“Look, can I explain it all later. I have a favor to ask. Are you working today?”
“Was going to go in at three. Why, you need something?”
“Oh, was hoping I could bum a ride. Can you pick me up?”
“Where are you?”
“The Park’n Ride by the Fairgrounds. I could call a taxi if it’s a big imposition—”
“Don’t be silly, Kate. I’ll be right there.” Sheila hung up.
Kate sat on a cold bench in the shadow of the concrete freeway overpass. Wind whipped around her ankles and up the back of her neck. She zipped her jacket and flipped up her collar. Her thoughts became melancholy even though there was excitement in her belly at the thought that Tyler would come to see her.

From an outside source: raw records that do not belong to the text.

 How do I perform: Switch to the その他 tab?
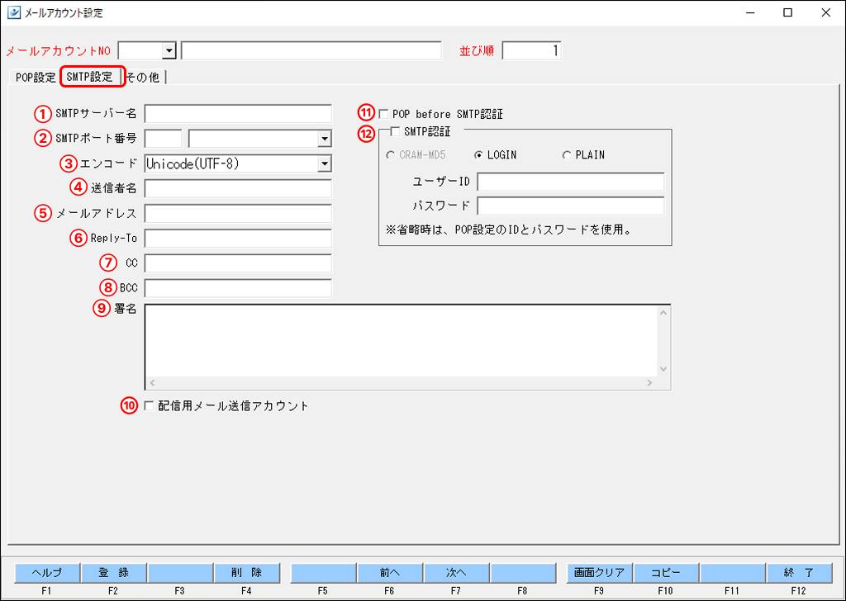tap(142, 76)
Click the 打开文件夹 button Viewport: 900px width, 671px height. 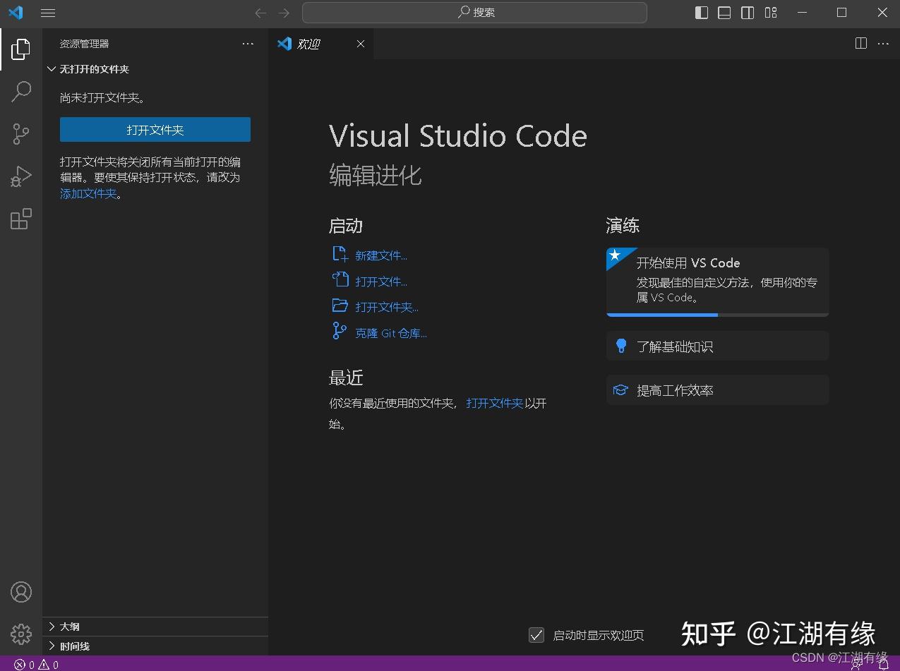coord(155,129)
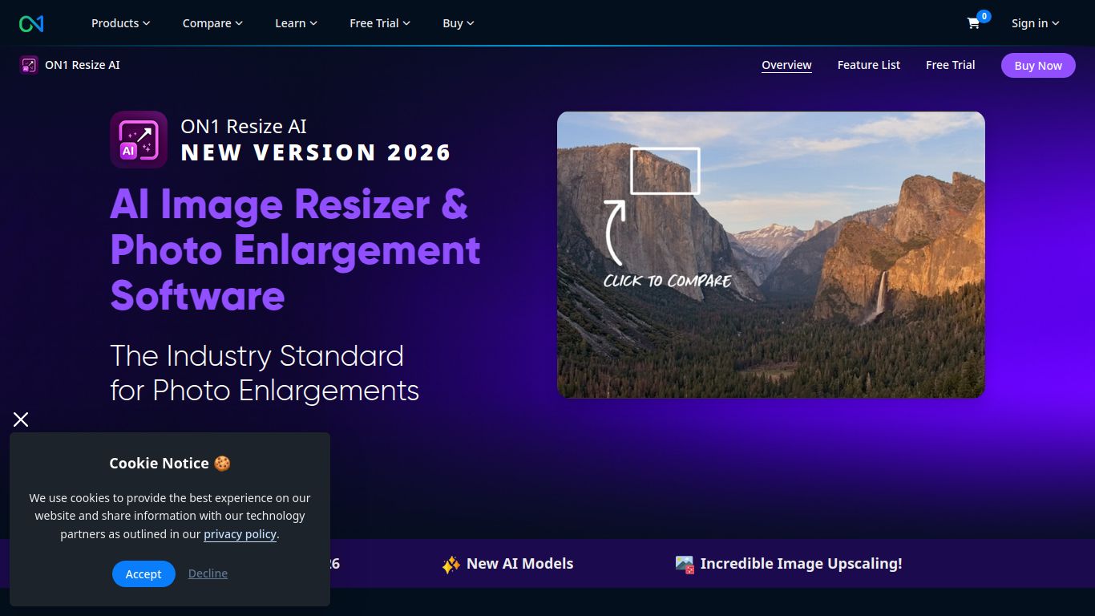Viewport: 1095px width, 616px height.
Task: Open the Products dropdown menu
Action: click(x=120, y=23)
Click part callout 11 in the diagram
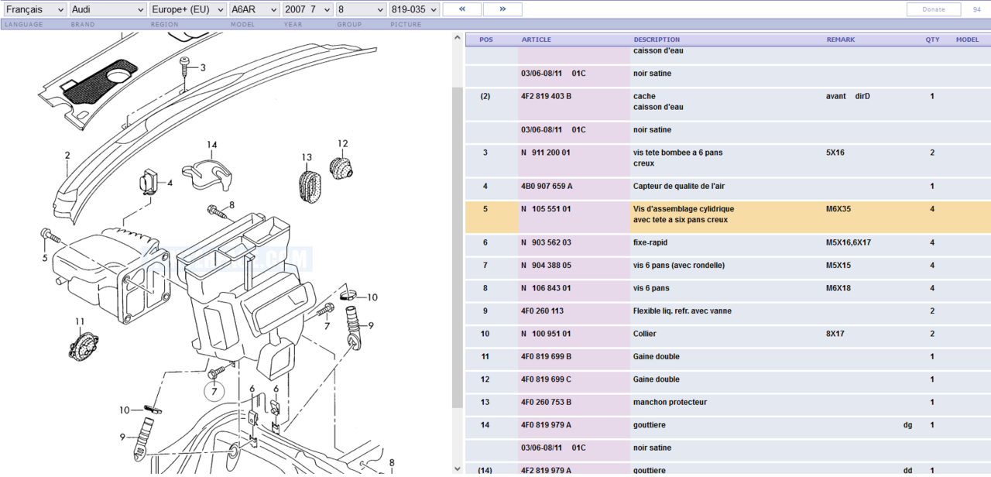 [80, 321]
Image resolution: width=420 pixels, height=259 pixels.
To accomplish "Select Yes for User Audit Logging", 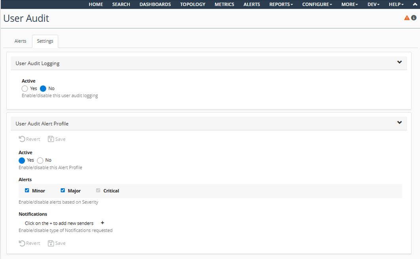I will point(25,89).
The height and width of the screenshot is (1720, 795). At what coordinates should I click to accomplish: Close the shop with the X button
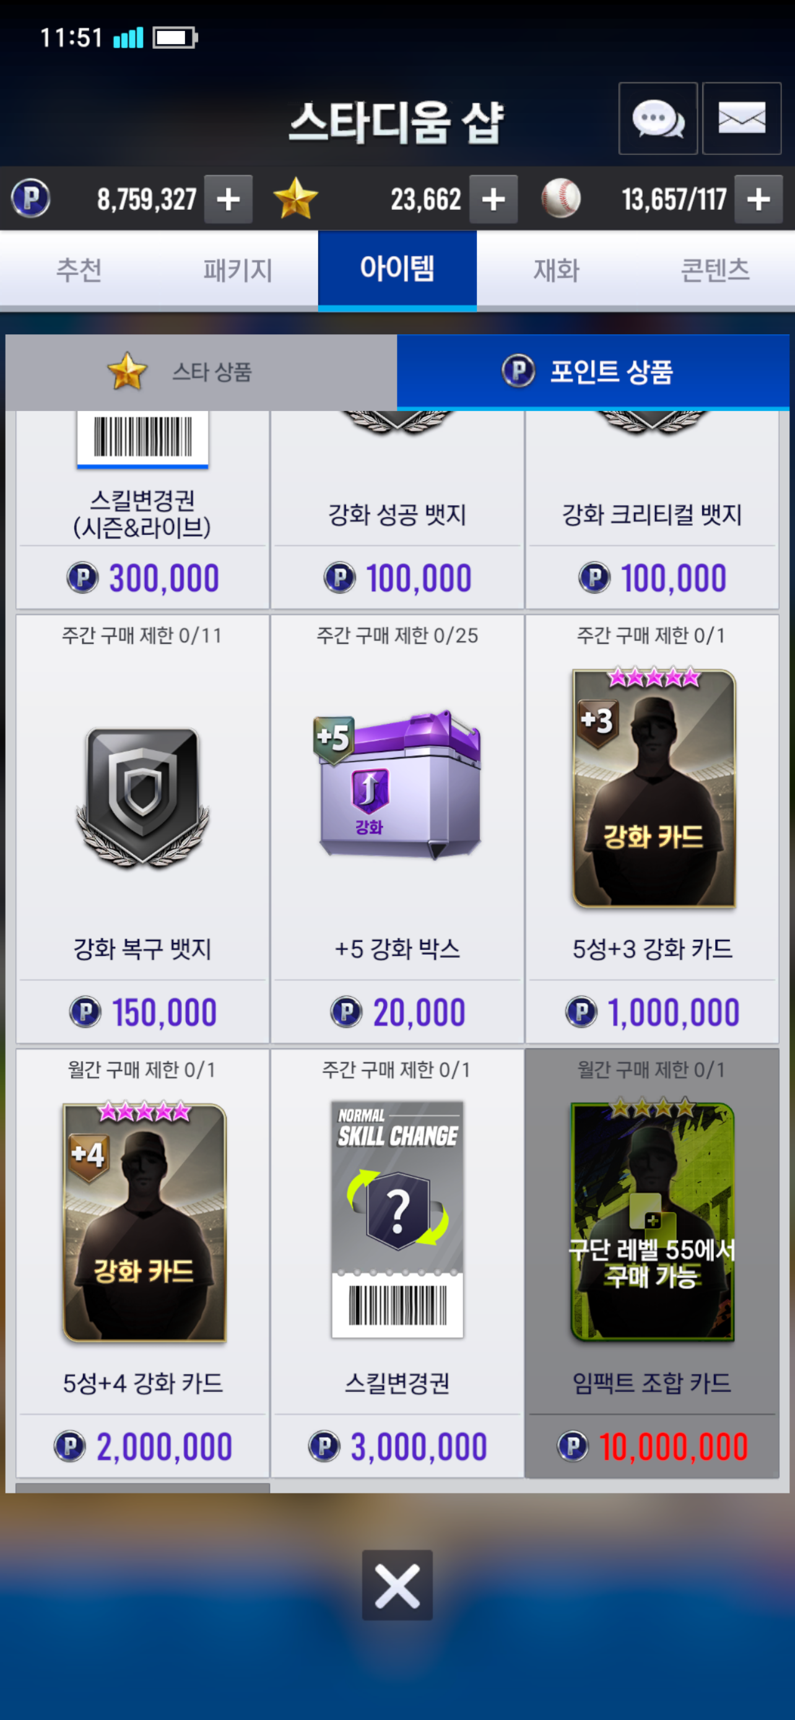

Recalling the days before she left for Portland, which now seemed like a decade ago, she was glad they’d left her car at her cottage rather than over at Randy’s. In fact, Randy hadn’t been available the night before she left, so he’d picked her up that morning to take her to San Francisco. It would have been awkward if she’d needed to go over to his apartment to get her car.
She got out her cell to see if she’d missed a call from Tyler. It was a blank, black screen. She knew he’d be busy, especially since he was getting off a little early to catch the Friday flight. She texted him to let him know she’d landed. Then she did the same to Gretchen. Gretchen had answered with a
Good luck.
She was certainly going to need that.
Sheila drove up in a new Volvo just as Kate was putting her cell back in her purse. She wheeled her weekend bag over to the back as her friend popped the hatch.

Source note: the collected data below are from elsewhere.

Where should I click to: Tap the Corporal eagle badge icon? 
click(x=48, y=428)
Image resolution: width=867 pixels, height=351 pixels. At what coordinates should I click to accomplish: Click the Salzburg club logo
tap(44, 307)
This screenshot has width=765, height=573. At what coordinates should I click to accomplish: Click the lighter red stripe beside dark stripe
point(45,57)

“Wow, Sheila. You musta got a raise. Beautiful car.”
“New to me. Leased.”
“A big step up from your crusty old Volvo. The one with breast cancer around the headlights.” Kate belted in.

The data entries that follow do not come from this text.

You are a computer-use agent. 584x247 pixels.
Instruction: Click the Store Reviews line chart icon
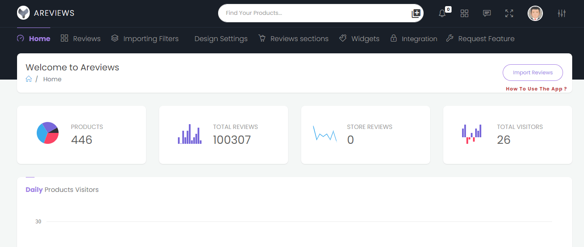[325, 133]
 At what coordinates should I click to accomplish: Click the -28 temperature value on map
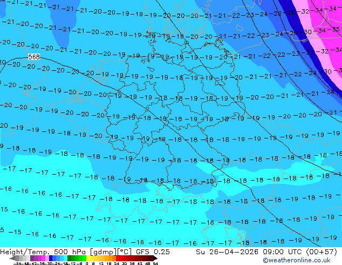click(x=290, y=12)
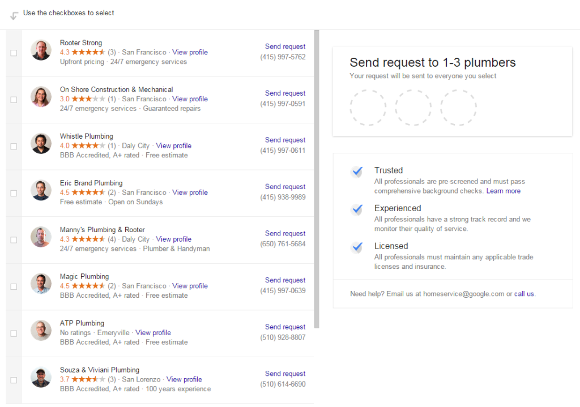This screenshot has height=407, width=580.
Task: View profile for Eric Brand Plumbing
Action: point(190,192)
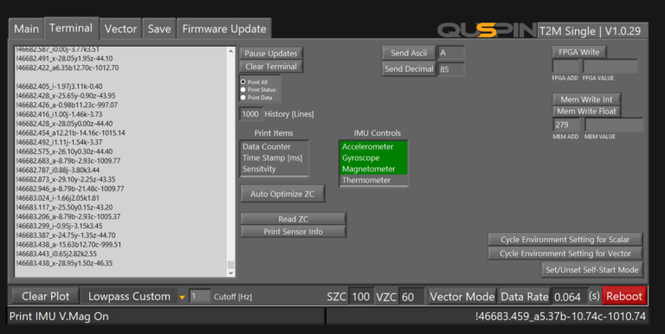This screenshot has width=665, height=334.
Task: Click the red Reboot button
Action: click(x=624, y=296)

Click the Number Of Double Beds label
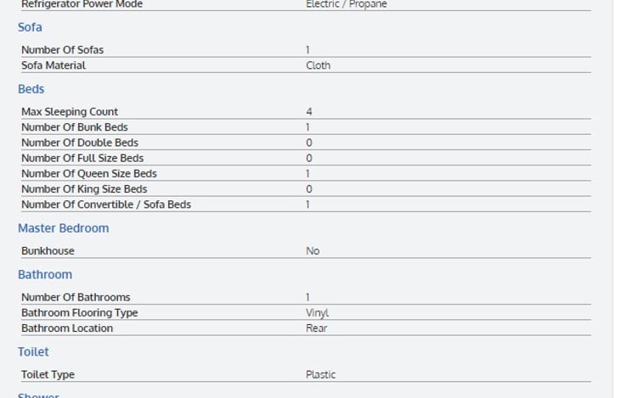coord(80,143)
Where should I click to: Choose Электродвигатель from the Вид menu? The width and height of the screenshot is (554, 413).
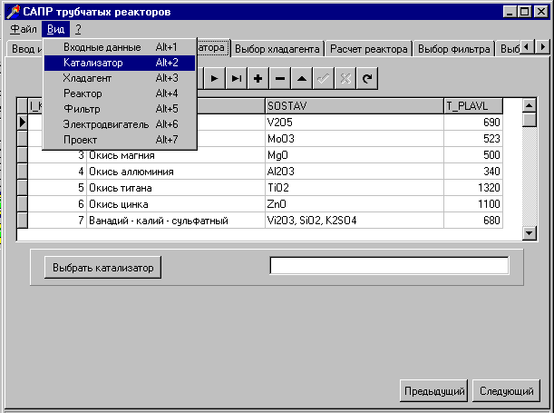click(x=106, y=124)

“Well don’t you look like the cat that ate the canary?” Sheila said, winking. She’d put a bright red rinse in her hair. Her tank top was skimpy, showing off her pierced belly button, but her jeans were slightly baggy with rolled up cuffs lined in pink flannel that matched the pink shoelaces on her black lace-up boots with paisley designs on them. Kate didn’t think she’d be going to work that way, but then Sheila was known as being a rather free spirit.
“Your hair’s different,” Kate remarked.
“Time for a change.”
On their way to Kate’s place, Sheila pumped her for details. Kate attempted to keep Tyler’s name out of it, but somehow got caught up in the barbed wire of Sheila’s clawing interrogation.
“Tyler? I used to know a guy named Tyler. He was just my type too. Loved to screw all day and all night.”
Kate blushed. She could have been describing her Tyler.
“He didn’t live in Portland,” Sheila said.
“My Tyler’s from San Diego. He’s a SEAL.”
Sheila’s head whipped around nervously, then she recovered her composure. “Nope. Definitely not the same guy. A SEAL, huh? All I can say is that he must be pretty incredible if you’d toss Randy off the boat for someone else. When do I get to meet him?”
“We’re working on it.”
“You gotta work this weekend, kiddo. We got some big parties coming in. I’m working too. No time off, I’m afraid.”
“I know.” The comment didn’t sit well with Kate, but she didn’t reply. She watched the tree-lined streets along the route home. The salt and peppering of manicured as well as unkempt homes in the neighborhood she lived in. The large Victorian in front of her cottage was painted light moss green with green trim. Her cottage, nestled behind the main house under a fruitless mulberry tree, was yellow. Sheila parked on the street and set the brake.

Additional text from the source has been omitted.